Athletics Athletics

Heartbreak as Kiprop stunned in 1500m final

Asbel Kiprop in the 1500m at the Rio 2016 Olympic Games (Getty Images) © Copyright.
Asbel Kiprop in the 1500m at the Rio 2016 Olympic Games (Getty Images) © Copyright.

RIO DE JANEIRO, Brazil, Aug 21- Shoving and pushing in the final lap, coupled by a poor tactical execution cost three-time World Champion Asbel Kiprop an unprecedented second Olympic medal as he finished a distant sixth in a race won by American Mathew Centrowitz.

The reigning world indoor champion crossed the line in 3:50.00 after a sprint finish in the final 100m, winning United States’ first gold in the event since Mel Sheppard in the 1908 games in London.

In a hugely pedestrian opening two laps Kiprop sought to run at the back of the pack, much of his old tactics and when he decided to hit to the front, he faced impediment.

First, heading into the home straight of the second lap, compatriot Ronald Kwemoi tripped and fell while Kiprop was also tripped as he made his way into the leading pack, but managed to hold on to his balance to keep up.

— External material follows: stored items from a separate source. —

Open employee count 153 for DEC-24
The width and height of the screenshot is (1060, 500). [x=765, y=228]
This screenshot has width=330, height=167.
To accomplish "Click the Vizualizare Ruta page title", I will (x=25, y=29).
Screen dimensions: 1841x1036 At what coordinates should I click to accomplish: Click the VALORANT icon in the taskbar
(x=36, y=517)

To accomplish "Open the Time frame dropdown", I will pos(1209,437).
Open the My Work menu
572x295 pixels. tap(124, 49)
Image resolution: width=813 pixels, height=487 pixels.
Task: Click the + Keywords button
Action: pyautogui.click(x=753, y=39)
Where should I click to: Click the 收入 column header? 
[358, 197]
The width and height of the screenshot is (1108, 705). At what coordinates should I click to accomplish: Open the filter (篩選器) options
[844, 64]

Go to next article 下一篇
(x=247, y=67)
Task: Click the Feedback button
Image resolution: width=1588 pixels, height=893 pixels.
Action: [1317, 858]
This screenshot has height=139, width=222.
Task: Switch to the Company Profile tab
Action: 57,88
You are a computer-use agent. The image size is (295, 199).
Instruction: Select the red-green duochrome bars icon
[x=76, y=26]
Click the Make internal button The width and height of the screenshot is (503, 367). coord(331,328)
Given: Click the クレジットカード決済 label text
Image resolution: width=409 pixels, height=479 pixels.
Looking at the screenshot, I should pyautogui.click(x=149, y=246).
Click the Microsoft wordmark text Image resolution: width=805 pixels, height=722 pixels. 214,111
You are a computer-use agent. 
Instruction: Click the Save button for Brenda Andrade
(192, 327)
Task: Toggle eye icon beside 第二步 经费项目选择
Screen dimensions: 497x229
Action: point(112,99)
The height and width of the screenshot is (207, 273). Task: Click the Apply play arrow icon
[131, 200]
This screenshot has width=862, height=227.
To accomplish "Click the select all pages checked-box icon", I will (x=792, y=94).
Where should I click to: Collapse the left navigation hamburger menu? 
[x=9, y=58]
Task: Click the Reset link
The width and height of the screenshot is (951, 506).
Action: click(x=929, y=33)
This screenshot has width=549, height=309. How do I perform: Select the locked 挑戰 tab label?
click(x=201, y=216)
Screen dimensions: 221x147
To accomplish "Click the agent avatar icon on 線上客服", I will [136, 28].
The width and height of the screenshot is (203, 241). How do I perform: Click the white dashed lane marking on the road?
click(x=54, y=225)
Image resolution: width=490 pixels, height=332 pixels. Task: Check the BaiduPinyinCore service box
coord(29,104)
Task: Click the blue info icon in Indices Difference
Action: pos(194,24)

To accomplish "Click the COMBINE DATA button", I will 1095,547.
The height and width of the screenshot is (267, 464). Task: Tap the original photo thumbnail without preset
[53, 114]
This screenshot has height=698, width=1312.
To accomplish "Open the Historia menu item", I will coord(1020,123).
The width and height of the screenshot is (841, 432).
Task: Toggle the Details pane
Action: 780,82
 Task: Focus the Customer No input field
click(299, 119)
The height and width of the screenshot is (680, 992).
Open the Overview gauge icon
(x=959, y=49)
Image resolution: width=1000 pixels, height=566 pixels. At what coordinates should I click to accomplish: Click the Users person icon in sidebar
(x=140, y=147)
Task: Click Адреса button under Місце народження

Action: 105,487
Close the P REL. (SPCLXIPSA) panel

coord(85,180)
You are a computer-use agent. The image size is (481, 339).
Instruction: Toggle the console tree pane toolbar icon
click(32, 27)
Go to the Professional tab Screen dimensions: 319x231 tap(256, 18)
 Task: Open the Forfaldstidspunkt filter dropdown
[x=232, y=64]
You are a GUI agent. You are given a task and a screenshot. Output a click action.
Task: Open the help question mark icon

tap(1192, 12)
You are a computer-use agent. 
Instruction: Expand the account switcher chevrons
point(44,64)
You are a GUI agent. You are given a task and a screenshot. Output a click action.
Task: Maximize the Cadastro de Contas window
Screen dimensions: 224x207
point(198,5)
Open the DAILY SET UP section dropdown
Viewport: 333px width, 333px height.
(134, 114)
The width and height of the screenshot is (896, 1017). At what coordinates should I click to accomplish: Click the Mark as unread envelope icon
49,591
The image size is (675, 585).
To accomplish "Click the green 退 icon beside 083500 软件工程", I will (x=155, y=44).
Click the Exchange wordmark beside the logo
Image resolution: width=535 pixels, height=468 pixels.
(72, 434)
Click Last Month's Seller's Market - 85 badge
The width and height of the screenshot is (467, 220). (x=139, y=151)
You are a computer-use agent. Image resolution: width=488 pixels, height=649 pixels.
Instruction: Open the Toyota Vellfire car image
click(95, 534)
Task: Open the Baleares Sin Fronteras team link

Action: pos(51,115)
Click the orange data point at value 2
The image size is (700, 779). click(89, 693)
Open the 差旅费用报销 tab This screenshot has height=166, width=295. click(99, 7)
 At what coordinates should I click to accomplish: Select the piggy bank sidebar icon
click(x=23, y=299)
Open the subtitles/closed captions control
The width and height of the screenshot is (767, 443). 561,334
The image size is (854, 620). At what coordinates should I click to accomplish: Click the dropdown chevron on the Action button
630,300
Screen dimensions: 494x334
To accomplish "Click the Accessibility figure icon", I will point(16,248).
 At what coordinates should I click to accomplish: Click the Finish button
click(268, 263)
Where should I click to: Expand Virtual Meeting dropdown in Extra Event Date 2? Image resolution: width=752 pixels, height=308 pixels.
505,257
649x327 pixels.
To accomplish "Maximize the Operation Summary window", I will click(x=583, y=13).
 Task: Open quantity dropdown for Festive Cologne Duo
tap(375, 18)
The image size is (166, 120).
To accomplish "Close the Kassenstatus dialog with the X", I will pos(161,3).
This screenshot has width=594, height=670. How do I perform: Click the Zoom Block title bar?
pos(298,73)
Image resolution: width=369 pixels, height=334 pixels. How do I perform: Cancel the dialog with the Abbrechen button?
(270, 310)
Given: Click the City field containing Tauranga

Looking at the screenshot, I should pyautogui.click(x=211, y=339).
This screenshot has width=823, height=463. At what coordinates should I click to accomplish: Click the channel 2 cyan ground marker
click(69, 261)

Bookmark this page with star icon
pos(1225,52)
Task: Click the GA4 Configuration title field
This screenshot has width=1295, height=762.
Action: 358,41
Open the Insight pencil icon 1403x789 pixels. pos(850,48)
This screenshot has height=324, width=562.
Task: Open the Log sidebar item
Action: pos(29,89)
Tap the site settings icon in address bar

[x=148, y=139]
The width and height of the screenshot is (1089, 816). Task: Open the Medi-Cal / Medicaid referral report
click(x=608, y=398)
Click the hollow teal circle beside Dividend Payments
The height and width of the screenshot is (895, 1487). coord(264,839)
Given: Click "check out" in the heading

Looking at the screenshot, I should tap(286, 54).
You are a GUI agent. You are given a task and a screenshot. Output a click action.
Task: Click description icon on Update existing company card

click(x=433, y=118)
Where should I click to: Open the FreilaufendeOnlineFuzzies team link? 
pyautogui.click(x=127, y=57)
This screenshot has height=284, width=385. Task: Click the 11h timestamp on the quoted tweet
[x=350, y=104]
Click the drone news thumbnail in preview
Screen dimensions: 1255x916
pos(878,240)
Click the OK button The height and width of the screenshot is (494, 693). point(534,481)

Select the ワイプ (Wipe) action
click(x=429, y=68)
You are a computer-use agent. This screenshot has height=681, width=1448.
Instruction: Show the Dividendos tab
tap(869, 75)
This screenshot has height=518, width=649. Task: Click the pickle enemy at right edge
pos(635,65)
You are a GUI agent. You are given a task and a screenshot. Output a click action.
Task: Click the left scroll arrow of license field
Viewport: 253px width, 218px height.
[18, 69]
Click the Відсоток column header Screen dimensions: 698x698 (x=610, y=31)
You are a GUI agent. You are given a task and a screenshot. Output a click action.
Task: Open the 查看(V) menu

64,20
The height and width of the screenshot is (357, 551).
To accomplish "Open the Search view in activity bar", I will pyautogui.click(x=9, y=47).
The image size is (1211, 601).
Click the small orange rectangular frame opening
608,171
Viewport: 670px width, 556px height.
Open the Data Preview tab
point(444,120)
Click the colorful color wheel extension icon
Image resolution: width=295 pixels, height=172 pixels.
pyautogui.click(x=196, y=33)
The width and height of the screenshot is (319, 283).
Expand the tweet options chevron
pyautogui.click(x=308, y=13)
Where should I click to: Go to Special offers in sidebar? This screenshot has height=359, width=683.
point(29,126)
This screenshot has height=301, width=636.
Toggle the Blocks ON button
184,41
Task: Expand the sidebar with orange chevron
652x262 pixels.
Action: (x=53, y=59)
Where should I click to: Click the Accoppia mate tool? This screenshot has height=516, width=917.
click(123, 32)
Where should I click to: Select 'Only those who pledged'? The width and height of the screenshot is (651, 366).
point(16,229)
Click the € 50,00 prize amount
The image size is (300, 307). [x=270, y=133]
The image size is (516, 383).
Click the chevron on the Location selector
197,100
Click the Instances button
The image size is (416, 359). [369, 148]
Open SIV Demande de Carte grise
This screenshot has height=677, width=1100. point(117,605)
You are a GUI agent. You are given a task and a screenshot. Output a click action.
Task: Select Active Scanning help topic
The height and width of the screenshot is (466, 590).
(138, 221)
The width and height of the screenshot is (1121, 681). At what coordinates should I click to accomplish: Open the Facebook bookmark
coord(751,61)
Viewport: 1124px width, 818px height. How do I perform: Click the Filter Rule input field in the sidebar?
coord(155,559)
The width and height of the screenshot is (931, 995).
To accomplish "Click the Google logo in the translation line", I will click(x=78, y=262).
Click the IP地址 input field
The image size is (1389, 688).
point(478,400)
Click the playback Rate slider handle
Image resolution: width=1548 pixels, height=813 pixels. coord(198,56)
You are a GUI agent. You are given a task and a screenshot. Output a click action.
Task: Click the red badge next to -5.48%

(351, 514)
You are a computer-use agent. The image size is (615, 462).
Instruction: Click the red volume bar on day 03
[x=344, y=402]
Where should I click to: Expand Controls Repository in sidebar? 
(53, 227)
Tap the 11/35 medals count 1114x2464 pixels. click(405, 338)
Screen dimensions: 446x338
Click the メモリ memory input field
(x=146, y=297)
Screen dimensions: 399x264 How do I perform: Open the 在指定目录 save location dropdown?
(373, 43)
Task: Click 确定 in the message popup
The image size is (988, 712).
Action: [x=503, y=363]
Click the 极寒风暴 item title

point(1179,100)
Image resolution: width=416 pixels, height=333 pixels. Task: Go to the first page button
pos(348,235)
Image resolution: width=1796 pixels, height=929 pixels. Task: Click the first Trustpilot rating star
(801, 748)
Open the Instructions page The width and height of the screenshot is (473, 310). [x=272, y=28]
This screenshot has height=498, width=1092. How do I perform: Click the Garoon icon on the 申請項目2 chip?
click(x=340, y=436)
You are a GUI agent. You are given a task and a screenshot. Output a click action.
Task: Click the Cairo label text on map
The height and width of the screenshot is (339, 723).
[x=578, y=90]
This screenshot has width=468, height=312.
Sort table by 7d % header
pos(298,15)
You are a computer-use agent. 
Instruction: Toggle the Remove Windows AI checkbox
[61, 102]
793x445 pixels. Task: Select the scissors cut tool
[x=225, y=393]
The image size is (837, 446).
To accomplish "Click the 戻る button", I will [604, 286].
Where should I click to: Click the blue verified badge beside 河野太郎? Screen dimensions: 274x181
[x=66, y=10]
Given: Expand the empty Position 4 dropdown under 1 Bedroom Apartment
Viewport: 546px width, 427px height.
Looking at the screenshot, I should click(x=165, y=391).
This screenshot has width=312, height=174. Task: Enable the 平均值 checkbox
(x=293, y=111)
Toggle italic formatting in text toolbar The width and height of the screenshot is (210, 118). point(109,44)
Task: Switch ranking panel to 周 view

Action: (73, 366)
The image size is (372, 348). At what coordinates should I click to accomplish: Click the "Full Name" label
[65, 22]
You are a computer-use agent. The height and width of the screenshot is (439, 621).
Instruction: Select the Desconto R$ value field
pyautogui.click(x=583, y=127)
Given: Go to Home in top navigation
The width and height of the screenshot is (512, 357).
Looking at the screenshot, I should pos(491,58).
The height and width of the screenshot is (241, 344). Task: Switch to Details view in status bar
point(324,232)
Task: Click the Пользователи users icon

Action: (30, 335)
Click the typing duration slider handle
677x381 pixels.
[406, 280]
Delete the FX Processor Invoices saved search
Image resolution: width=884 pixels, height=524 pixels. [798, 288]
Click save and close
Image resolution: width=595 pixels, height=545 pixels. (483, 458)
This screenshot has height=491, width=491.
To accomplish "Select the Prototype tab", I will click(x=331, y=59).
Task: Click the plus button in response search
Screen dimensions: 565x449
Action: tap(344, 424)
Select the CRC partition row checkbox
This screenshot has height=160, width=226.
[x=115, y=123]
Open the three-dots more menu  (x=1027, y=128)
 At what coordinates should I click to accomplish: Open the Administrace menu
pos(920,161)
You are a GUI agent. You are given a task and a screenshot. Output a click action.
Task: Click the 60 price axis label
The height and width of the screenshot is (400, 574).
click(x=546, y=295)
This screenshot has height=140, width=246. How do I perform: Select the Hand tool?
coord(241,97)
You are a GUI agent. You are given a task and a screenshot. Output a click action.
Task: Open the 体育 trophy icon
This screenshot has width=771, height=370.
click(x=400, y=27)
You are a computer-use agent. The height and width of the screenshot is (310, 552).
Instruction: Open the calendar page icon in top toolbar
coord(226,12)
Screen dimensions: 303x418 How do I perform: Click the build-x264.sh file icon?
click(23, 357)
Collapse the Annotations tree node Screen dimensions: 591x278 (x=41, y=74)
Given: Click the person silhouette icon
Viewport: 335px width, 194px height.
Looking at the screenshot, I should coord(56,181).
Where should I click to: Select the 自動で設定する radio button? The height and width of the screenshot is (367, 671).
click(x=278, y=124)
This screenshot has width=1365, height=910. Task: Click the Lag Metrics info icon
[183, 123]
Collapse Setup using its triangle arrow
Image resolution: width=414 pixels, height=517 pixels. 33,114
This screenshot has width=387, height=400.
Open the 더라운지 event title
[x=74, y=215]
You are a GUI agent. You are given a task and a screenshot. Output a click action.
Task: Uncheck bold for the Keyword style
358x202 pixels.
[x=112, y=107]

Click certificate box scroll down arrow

Ronald Kwemoi trips and falls during the race. PHOTO/IAAF
Ronald Kwemoi trips and falls during the race. PHOTO/IAAF

At the bell, Kiprop found himself boxed between three athletes, pushing and shoving somehow taking off his gas.

The reigning world champion attempted to kick out with 300m to go but he could not sustain the push to the final bend.

Reigning Olympic champion Taofik Makhloufi, eventual champion Centrowitz and New Zealander Nicholas Willis pulled out.

Centrowitz, the World Indoor champion had managed to stay in the front of the pack from the gun and his enthusiastic spirit saw him win a historical gold.

The race started in hugely pedestrian fashion, quite uncharacteristic of such a rich field of athletes. They managed to clear the first 400m in 1:06.83.

For strong finishers such as Centrowitz and reigning champion Makhloufi, this was a perfect ingredient to give them the an opportunity to hit the pedals high in the final sprint.

It indeed worked in their favor with Makhloufi coming second, finishing in 3:50.11. New Zealander Willis took bronze in 3:50.24 while Kiprop came home a disappointing sixth in a time of 3:50.87.

Kwemoi, despite rising from his fall finished last in a time of 3:56.76.

Kiprop had enjoyed a superb season, losing only once in eight races this season and looked in great shape to win a second Olympic medal over the distance, equaling Seb Coe’s record of defending the title in the Moscow and Los Angeles Games.

But just like in London, his ended in a huge disappointment, failing to add onto the medal picked in Beijing, 2008.